• Exercise brief
Filter this data down to the lines that hold "value", and copy them.

Items listed in a dataset:
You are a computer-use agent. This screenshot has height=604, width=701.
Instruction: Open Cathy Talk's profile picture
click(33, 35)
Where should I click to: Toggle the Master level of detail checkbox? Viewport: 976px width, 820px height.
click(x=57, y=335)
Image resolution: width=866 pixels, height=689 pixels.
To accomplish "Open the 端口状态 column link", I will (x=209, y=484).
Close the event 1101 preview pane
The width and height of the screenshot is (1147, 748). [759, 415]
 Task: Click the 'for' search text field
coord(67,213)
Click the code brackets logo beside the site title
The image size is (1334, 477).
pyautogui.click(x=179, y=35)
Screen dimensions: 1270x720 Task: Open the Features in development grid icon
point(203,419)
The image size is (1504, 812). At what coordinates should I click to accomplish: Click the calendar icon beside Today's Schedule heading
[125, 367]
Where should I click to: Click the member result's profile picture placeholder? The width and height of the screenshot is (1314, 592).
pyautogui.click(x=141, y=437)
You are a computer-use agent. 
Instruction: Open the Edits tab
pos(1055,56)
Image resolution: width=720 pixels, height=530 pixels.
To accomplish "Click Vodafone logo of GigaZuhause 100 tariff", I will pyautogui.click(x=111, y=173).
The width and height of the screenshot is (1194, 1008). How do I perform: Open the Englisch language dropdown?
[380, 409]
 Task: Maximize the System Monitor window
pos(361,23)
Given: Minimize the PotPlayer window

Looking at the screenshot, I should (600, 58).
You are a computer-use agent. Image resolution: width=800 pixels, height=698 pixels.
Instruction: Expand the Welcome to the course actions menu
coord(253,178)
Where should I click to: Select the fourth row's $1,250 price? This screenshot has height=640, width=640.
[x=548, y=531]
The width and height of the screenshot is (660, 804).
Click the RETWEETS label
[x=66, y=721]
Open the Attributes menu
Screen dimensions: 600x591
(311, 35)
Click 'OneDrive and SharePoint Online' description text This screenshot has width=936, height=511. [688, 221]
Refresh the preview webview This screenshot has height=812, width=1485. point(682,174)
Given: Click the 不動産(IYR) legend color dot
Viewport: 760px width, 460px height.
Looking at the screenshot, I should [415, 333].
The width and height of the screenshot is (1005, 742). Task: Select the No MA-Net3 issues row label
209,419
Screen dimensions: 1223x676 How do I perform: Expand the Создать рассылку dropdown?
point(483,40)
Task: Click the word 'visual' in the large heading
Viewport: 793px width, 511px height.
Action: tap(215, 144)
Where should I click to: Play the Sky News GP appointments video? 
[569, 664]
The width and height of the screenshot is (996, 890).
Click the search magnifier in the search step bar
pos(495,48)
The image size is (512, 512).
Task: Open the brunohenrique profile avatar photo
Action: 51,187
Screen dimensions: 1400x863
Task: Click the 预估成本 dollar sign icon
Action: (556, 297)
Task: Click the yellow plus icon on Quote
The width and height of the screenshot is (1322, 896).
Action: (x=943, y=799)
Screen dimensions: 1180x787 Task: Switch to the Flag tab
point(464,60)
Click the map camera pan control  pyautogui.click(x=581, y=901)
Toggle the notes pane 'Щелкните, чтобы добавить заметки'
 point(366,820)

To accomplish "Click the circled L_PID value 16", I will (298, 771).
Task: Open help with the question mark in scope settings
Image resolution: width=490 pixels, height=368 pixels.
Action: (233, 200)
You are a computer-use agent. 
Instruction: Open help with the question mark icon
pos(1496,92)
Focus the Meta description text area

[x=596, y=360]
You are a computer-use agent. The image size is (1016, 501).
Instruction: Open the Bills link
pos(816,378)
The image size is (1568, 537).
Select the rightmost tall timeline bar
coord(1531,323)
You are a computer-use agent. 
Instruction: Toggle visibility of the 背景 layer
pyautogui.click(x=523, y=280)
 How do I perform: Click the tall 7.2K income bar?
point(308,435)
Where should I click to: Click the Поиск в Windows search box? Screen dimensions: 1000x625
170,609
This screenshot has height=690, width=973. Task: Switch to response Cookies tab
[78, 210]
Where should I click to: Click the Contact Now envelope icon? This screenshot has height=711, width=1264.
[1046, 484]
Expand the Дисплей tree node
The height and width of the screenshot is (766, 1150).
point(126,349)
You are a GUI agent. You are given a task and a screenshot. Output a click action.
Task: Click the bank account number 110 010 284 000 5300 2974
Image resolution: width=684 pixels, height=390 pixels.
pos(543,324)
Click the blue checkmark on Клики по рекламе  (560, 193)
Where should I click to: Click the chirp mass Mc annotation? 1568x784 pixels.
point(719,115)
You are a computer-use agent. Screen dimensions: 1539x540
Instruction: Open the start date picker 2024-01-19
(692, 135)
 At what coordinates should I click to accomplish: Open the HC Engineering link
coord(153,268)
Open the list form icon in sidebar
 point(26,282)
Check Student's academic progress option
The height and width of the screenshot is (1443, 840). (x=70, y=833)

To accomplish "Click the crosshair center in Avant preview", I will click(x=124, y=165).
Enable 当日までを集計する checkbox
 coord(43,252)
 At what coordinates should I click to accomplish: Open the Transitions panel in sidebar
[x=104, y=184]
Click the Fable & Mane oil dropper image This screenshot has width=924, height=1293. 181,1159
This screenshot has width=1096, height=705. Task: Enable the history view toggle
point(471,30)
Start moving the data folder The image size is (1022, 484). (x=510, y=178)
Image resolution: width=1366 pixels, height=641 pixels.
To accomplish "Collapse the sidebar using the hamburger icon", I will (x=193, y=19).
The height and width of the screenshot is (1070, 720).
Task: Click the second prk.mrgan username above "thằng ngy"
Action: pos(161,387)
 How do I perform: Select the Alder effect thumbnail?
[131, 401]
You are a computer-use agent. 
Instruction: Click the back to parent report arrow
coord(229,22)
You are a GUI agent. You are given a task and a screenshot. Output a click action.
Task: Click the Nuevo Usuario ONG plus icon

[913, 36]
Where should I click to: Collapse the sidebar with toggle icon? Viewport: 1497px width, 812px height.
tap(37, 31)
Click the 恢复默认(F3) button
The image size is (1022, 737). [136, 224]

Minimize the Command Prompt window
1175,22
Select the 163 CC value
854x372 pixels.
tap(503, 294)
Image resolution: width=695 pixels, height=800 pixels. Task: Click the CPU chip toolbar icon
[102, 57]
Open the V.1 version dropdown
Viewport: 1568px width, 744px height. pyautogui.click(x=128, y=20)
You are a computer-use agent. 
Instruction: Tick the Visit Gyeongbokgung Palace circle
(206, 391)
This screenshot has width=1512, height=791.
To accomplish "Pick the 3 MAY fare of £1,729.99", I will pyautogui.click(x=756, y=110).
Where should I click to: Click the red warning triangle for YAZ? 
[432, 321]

• Task output
To accomplish "Click the circled L_PID value 16", I will (298, 771).
Select the 163 CC value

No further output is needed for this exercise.